Directorate of Vigilance and Anti-Corruption to upload the crime manual on its website
25 Feb, 2015The crime manual is a compilation of government instructions and guidelines to investigating officers on the mode of enquiry to be adopted by them in corruption cases. In the era of transparency, there seems little reason or need to keep documents such as the crime manual a secret specially when it put the accused to a disadvantage who need it desperately to establish their innocence during the course of trial. As per the exemptions provided under the RTI Act, the manual is not covered under any of the exemptions as per section 8 and therefore, there is no logic to hide it from public.
Justice M. Sathyanarayanan of the Madras High Court yesterday directed the Directorate of Vigilance and Anti-Corruption (DVAC) to upload the crime manual on its website within six weeks of the order. A bunch of petitions was filed by a few public servants who wanted to obtain the copy of the crime manual. They wanted to produce the manual as one of the evidence before the trial court to show that the investigating officer who investigated the case against them, did not follow the procedures prescribed under the manual. The Public Information Officer (PIO) and the First Appellate Authority of the DVAC refused to provide a copy of the manual to them and hence the case went up to the State Information Commission (SIC) which directed the DVAC to furnish a copy of the manual on November 28, 2011.
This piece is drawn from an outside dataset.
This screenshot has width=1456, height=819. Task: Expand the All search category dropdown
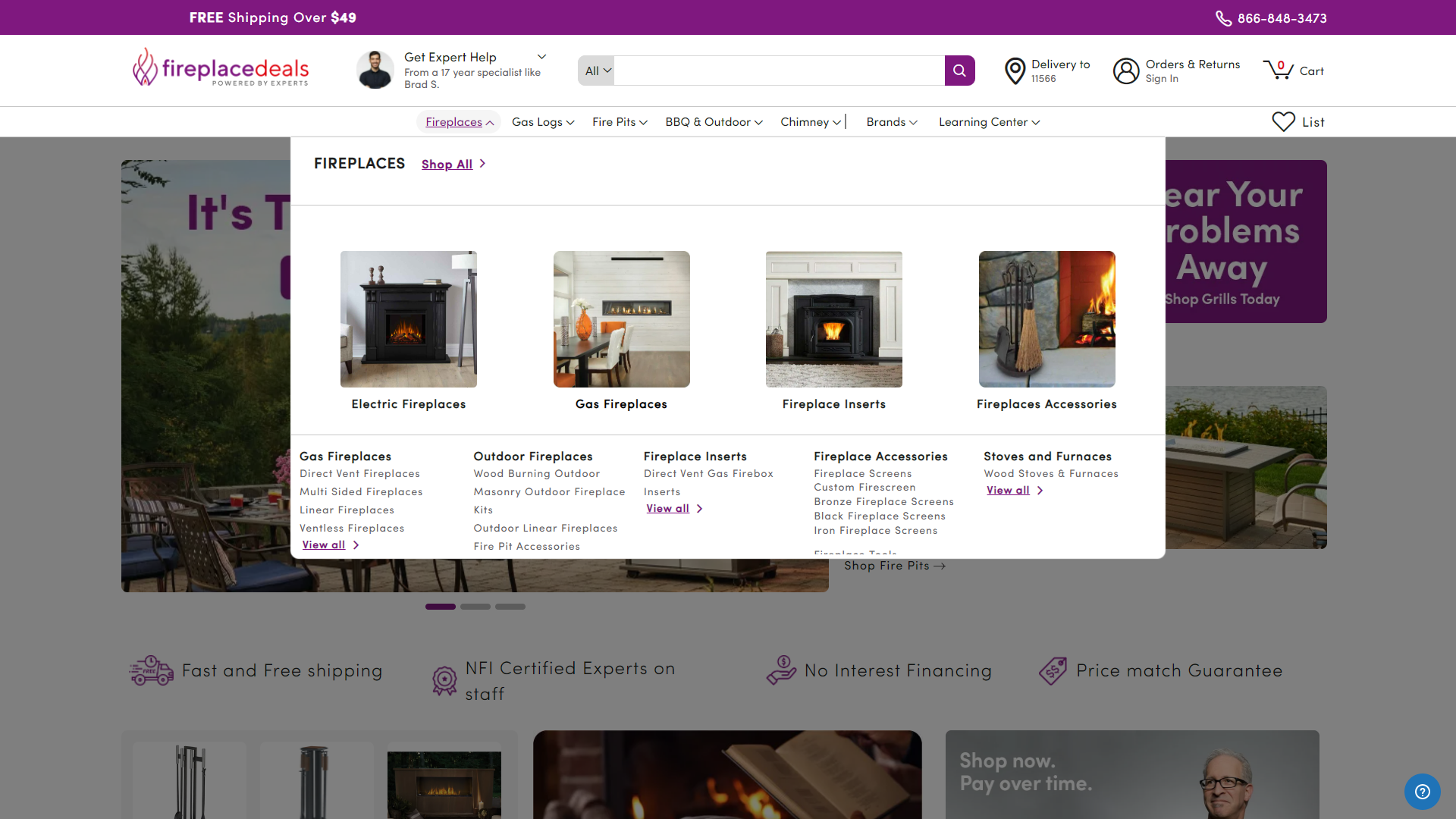pos(597,71)
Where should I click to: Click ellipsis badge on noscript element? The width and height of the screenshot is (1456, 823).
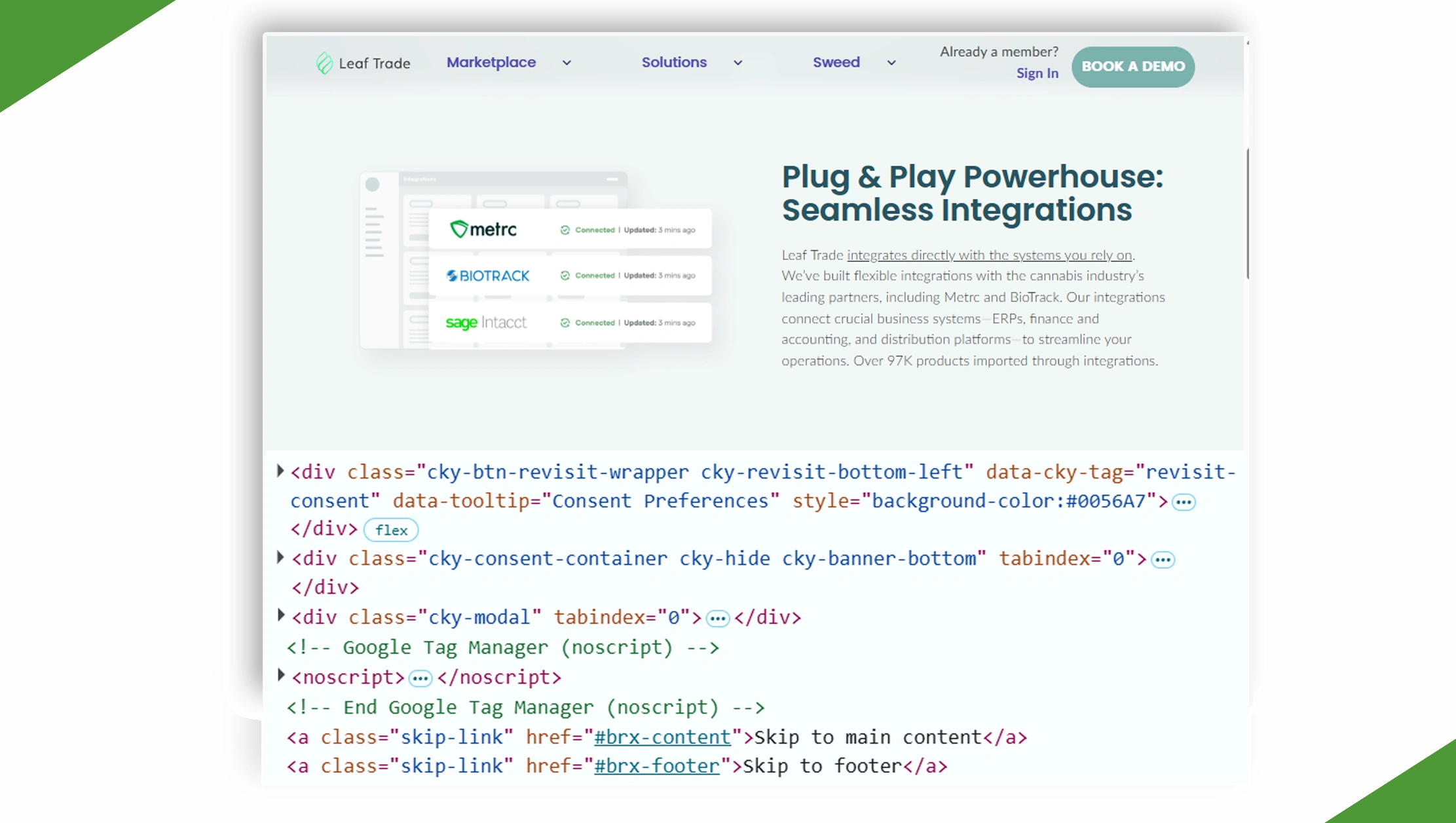click(420, 678)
The DVAC challenged the SICs order through a writ petition in the High Court which was dismissed in December 2012 by Justice D. Hariparanthaman. The DVAC argued that the manual was a privileged document and it could not be made public. The High Court Bench ruled that DVAC was not entitled to claim such a privilege especially when the Central Bureau of Investigation (CBI) itself had hosted its crime manual on its website.